» Data provided
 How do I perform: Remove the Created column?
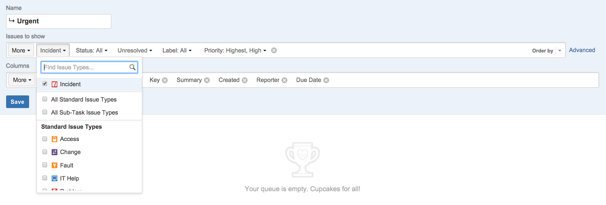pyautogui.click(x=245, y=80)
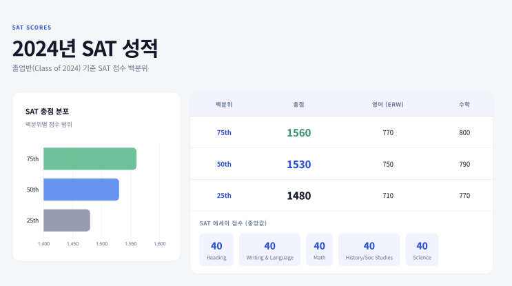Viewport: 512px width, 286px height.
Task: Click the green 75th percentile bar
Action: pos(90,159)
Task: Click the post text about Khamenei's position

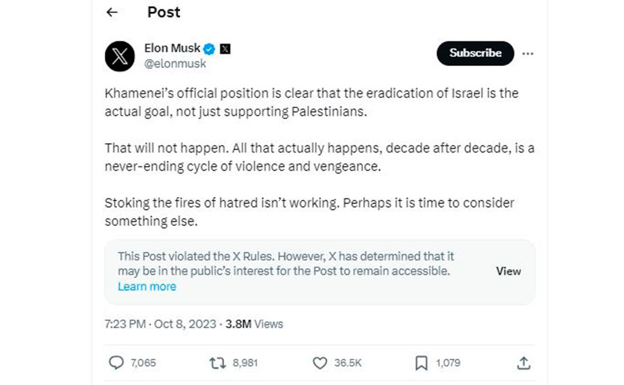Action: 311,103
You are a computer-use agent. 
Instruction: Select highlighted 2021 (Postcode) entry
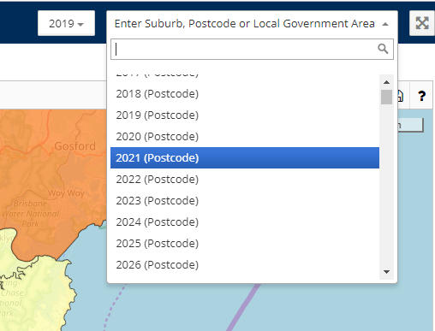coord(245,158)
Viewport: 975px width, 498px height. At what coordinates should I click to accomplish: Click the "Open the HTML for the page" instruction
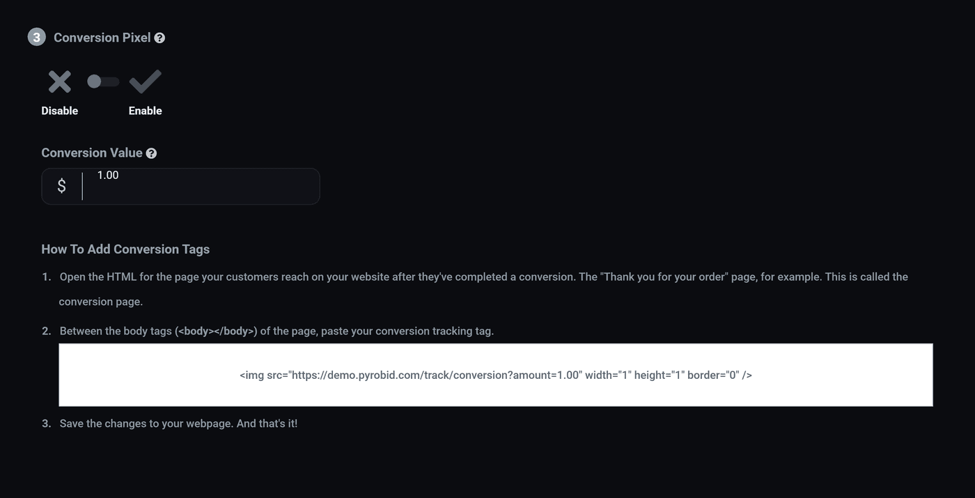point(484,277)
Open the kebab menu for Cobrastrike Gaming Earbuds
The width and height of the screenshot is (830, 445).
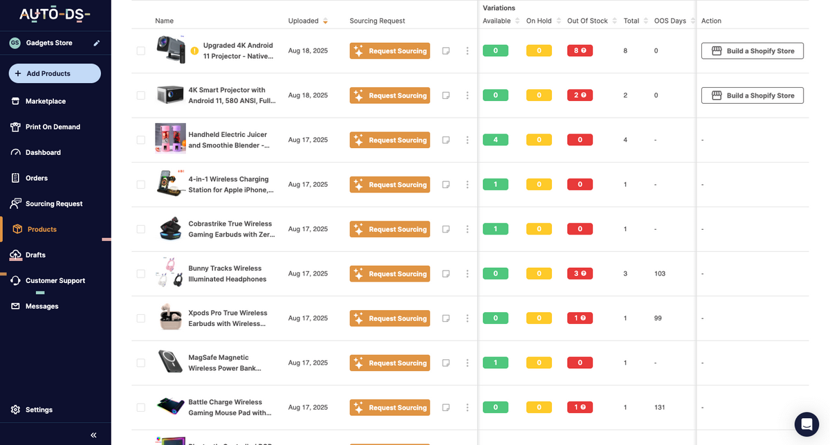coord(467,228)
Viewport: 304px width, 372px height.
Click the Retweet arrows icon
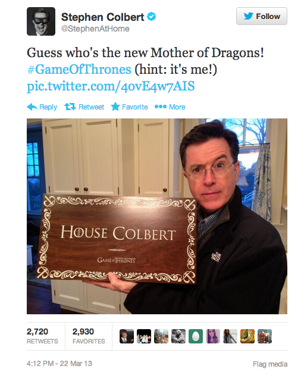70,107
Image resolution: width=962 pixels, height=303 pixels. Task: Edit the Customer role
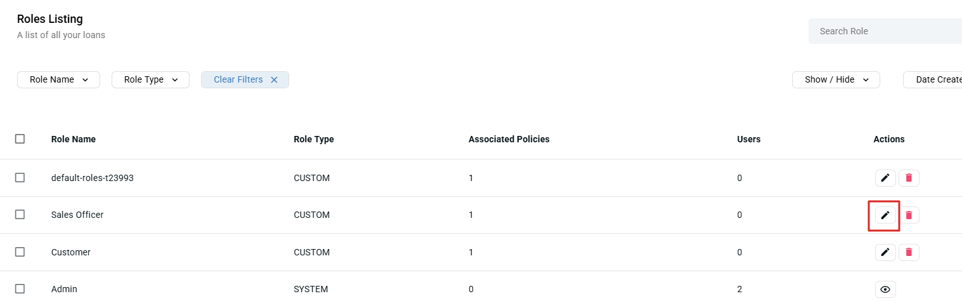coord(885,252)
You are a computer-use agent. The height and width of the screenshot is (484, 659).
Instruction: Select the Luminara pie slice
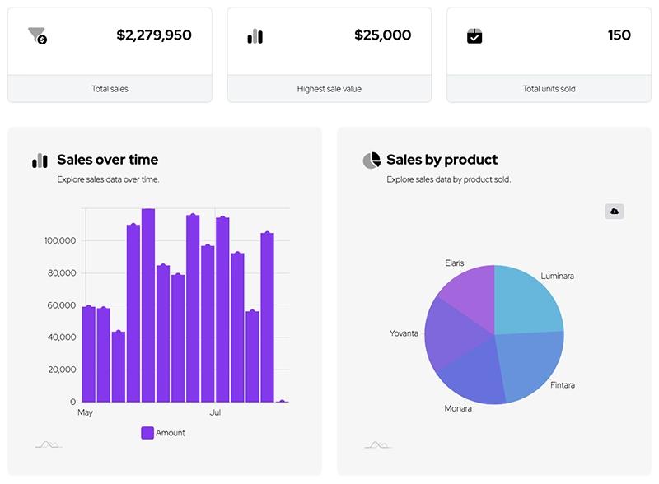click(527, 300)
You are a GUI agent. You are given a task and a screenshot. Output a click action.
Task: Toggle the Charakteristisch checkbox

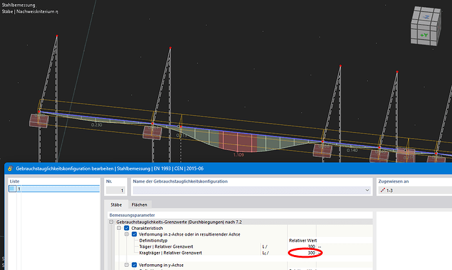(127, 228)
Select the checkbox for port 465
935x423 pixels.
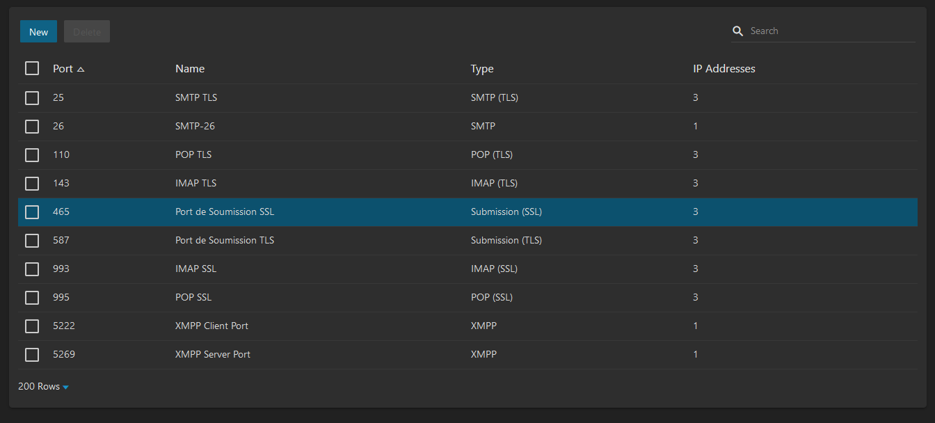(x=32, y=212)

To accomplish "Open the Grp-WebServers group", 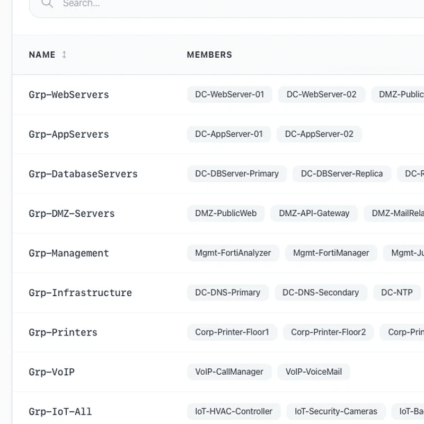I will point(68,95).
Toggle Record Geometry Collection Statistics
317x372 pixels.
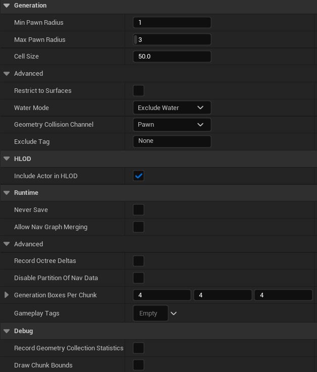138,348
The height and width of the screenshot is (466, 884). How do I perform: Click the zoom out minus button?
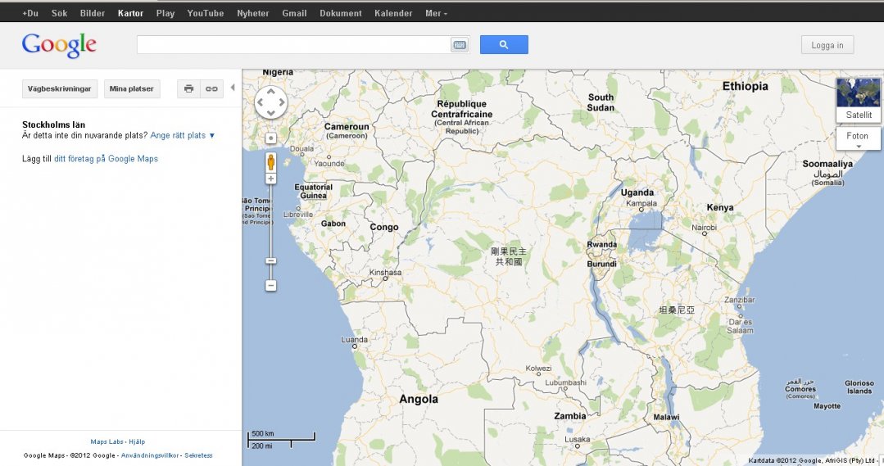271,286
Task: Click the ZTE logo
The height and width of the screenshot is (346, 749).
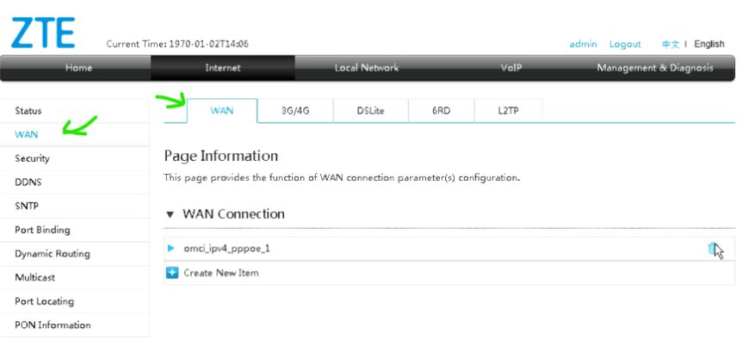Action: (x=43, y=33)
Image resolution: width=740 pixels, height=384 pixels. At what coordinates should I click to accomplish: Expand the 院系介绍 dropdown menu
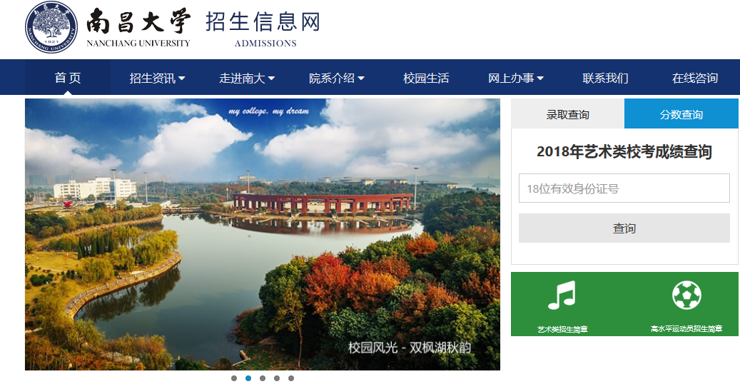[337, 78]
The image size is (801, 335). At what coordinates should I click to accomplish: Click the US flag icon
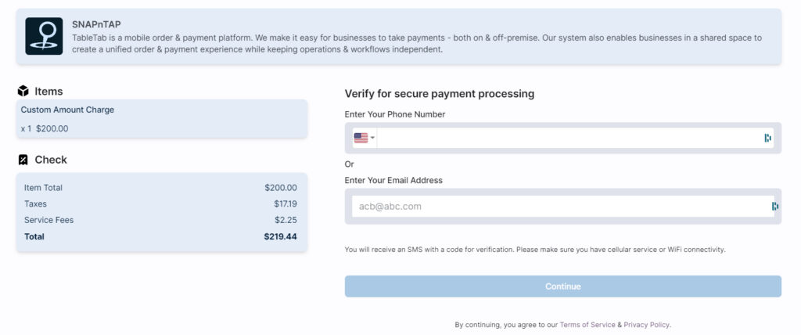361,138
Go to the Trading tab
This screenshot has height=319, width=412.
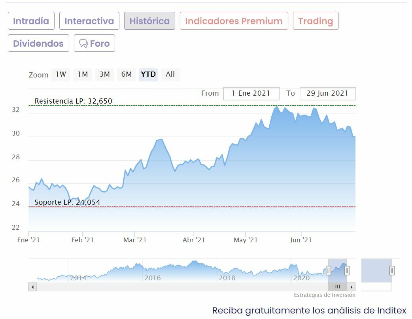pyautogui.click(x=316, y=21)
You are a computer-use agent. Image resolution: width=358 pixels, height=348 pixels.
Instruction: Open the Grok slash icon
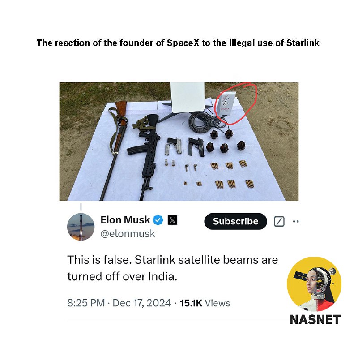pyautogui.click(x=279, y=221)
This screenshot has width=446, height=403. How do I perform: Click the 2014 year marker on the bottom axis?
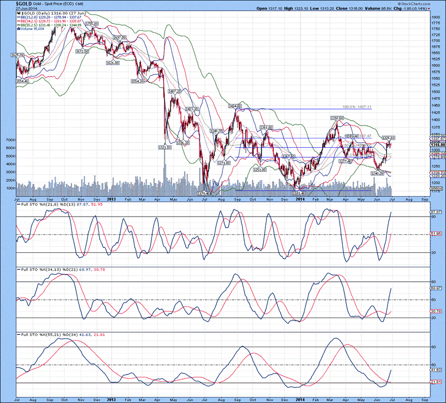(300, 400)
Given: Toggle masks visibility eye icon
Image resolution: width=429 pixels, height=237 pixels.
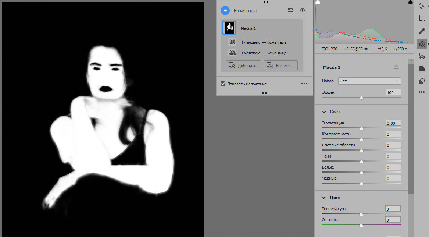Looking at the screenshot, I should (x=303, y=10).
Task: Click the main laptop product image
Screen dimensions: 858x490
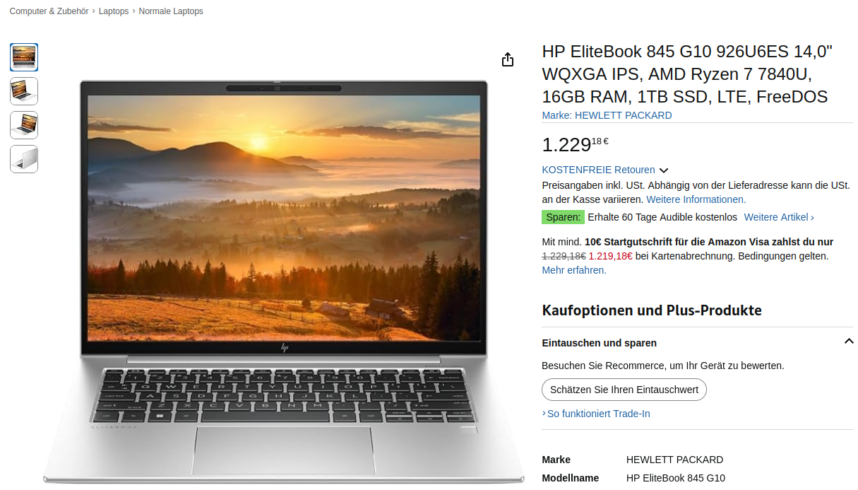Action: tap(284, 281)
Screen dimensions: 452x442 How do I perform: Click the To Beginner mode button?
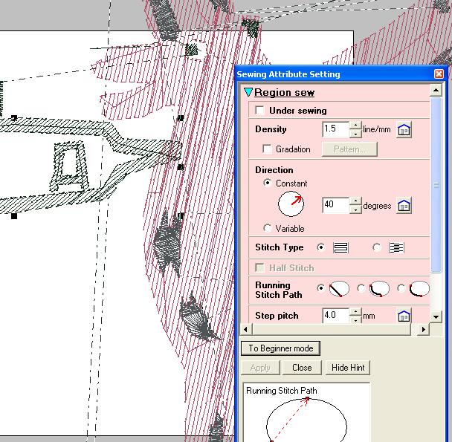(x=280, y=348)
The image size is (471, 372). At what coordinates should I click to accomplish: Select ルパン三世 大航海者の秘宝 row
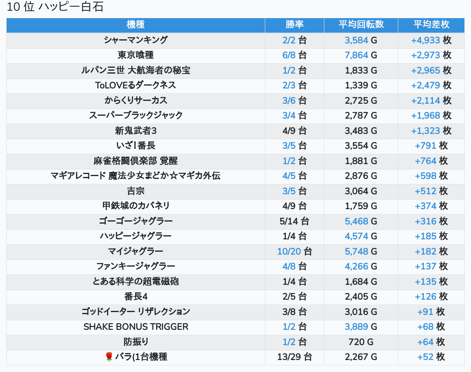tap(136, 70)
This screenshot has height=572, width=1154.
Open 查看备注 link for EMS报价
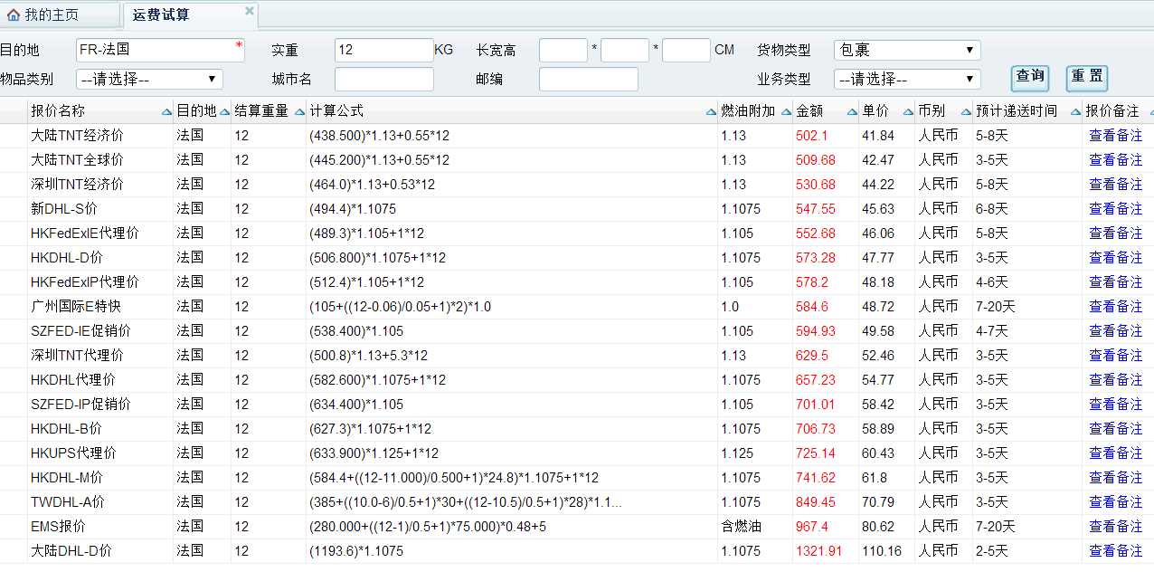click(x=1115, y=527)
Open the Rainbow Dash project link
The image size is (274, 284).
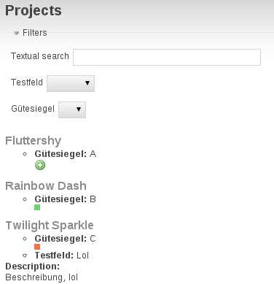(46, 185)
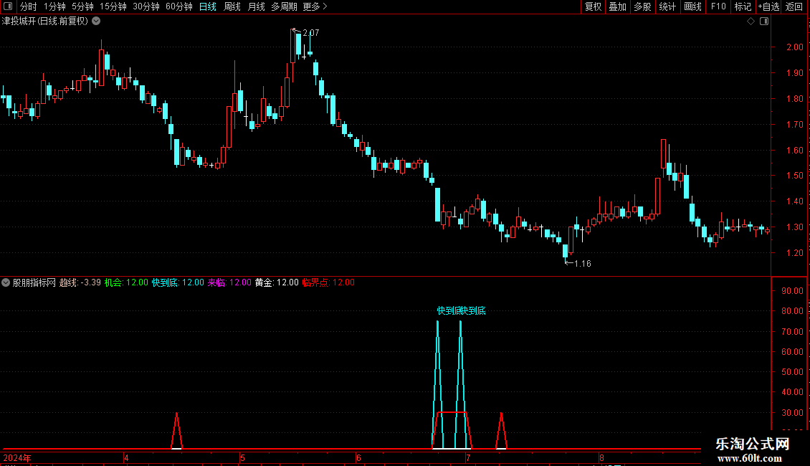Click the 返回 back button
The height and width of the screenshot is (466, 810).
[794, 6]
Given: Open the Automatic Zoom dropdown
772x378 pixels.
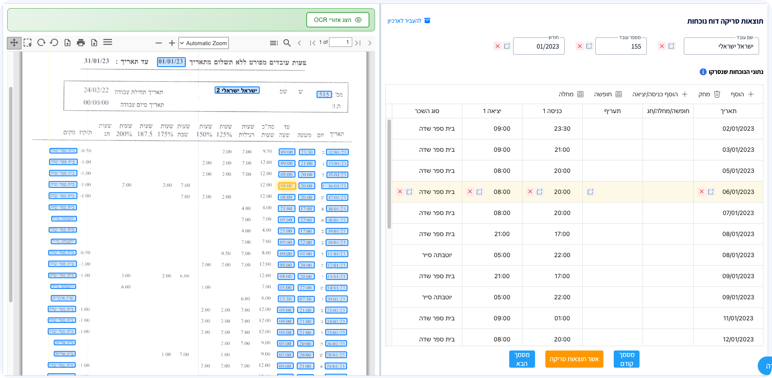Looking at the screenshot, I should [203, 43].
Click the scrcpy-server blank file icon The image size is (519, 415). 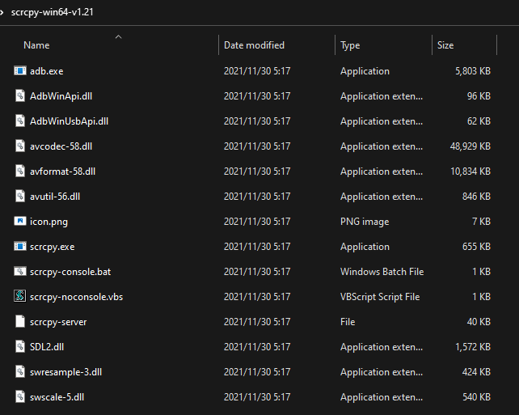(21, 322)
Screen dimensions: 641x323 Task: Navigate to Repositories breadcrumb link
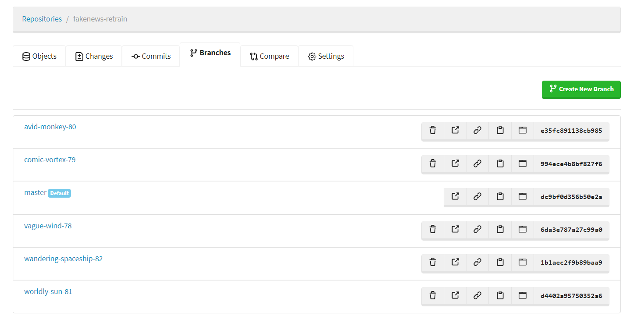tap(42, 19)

» Assignment
Find every line in the records above that holds the word "computer", and copy each one.

» Exercise output
You are a computer-use agent. 
You are a computer-use agent. The height and width of the screenshot is (484, 659).
You are a computer-use agent. Image resolution: width=358 pixels, height=348 pixels.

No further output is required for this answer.